Ülkeleri teslim almanın en acımasızcası uygulanıyor ülkemizde. Açlığa ve bulunamayan asgari ücrete mahkûm edilen milletimiz “sürü” psikolojisi içerisinde yaşıyor. Artık sürü olan milletimiz her kalıba ve şekle girmekte, istenilen boyaya da boyanmakta. Açlık dervişliği bozmuştur artık. Milletimiz oyu olan, namus, gurur ve şerefini bir torba kömür ve makarnaya satabilmekte... Kendisini alçak süründürenlere, yokluğa mahkûm edenlere çok rahatlılıkla oyunu verebilmekte ve ayaklar altında ezilmekten zevk alabilmekte.
Bu meyanda Allah’a şükürler olsun ki; ölümcül bu gidişata bir dur diyen kahramanımız var. Bize yeniden Müslüman ve Türk olmanın gururunu yaşatan ve tüm insanlığın kurtuluşunun Türk milletinin ayağa kalkması ile mümkün olacağını söyleyen değerli üstadımız Haydar Baş hocamıza sonsuzca sevgiler ve saygılar. Bizlere umut, ışık ve çözüm olan üstadımız uygulanabilir projeleriyle bizlere dünyada cenneti sunuyor. Sadece ve sadece yapmamız gereken, hangi partiden olursak olalım bir kereliğine oy verip iktidara getirmek…
Üstadımız Milli Ekonomi Modeli’nde geniş şekilde izah ettiği şekliyle, devletlerin gelir kaynakları senyoraj, yeraltı kaynaklarının işletilmesi ve vergiler olarak ortaya koyuyor.
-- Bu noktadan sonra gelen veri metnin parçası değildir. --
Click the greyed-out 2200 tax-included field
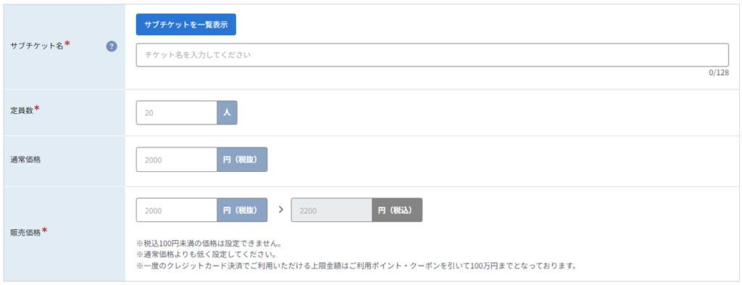 pos(331,210)
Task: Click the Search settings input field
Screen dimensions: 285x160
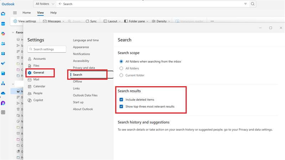Action: (47, 49)
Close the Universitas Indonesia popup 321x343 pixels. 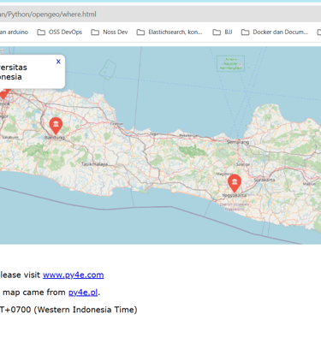point(58,62)
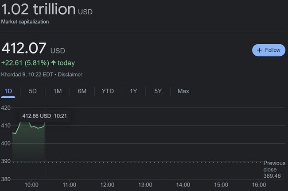
Task: View the 1Y chart range
Action: pos(133,91)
Milli Ekonomi Modeli’nden okumaya devam ediyoruz:
“Türkiye belli bir büyüme oranına sahip olmasına rağmen piyasada bulunması gereken yerli parayı piyasalara sürememektedir. Denilebilir ki, ülkemiz 40 yıldır para basma hakkından feragat etmiştir.
Bunun yerine dışarıdan faizle alınan borç para ile merkez bankamız yükümlülüğünü yerine getirmeye çalışmaktadır. Şu ana kadar devlet olarak emisyonumuzu devreye koymuş olsaydık, bugün yekûnu yüzlerce milyar dolar olan borç yükü ile karşı karşıya kalmazdık.
Emisyon karşılığı kendi paramızı basmak yerine yabancı ülkenin parasını emisyonumuzun yerine piyasaya sürmek, gelirlerimizi bu ülkelere transfer demektir.
Milli Ekonomi Modeli’nde devletin en önemli kaynağı, gayrı safi milli hâsılanın belli bir oranında para basmak yani senyorajı devreye koymaktır.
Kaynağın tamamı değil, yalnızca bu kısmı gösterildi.